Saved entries
____________
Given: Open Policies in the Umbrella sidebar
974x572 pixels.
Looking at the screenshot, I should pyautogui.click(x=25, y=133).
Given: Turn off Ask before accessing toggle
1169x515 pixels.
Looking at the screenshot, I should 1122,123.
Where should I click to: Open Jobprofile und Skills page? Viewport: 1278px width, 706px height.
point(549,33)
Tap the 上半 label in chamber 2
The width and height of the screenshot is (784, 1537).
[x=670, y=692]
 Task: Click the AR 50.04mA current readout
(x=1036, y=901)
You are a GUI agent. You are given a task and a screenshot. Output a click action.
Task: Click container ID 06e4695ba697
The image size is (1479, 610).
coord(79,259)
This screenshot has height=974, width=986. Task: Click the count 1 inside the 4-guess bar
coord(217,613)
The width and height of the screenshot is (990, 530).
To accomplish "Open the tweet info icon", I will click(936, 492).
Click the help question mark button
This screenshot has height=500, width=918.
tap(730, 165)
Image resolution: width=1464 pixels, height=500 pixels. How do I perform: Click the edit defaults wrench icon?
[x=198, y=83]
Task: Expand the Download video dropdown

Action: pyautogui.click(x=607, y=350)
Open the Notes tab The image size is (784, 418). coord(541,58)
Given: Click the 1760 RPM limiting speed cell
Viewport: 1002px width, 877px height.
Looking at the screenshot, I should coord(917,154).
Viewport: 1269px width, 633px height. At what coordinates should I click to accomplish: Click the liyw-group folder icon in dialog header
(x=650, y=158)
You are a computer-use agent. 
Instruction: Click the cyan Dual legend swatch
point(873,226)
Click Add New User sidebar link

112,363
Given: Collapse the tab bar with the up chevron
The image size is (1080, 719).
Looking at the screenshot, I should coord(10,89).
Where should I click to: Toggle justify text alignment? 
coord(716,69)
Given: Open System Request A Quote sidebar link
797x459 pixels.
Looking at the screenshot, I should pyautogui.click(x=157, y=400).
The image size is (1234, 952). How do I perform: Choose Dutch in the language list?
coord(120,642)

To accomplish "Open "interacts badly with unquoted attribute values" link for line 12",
____________
* REQUIRED ACTION *
Print the line containing "Task: Expand the Download video dropdown", then every line after it through the last line of the records, each exactly as written; nothing else belongs in the answer.

* RESULT *
Task: Expand the Download video dropdown

Action: pyautogui.click(x=607, y=350)
Open the Notes tab The image size is (784, 418). coord(541,58)
Given: Click the 1760 RPM limiting speed cell
Viewport: 1002px width, 877px height.
Looking at the screenshot, I should coord(917,154).
Viewport: 1269px width, 633px height. At what coordinates should I click to accomplish: Click the liyw-group folder icon in dialog header
(x=650, y=158)
You are a computer-use agent. 
Instruction: Click the cyan Dual legend swatch
point(873,226)
Click Add New User sidebar link

112,363
Given: Collapse the tab bar with the up chevron
The image size is (1080, 719).
Looking at the screenshot, I should coord(10,89).
Where should I click to: Toggle justify text alignment? 
coord(716,69)
Given: Open System Request A Quote sidebar link
797x459 pixels.
Looking at the screenshot, I should pyautogui.click(x=157, y=400).
The image size is (1234, 952). How do I perform: Choose Dutch in the language list?
coord(120,642)

To accomplish "Open "interacts badly with unquoted attribute values" link for line 12",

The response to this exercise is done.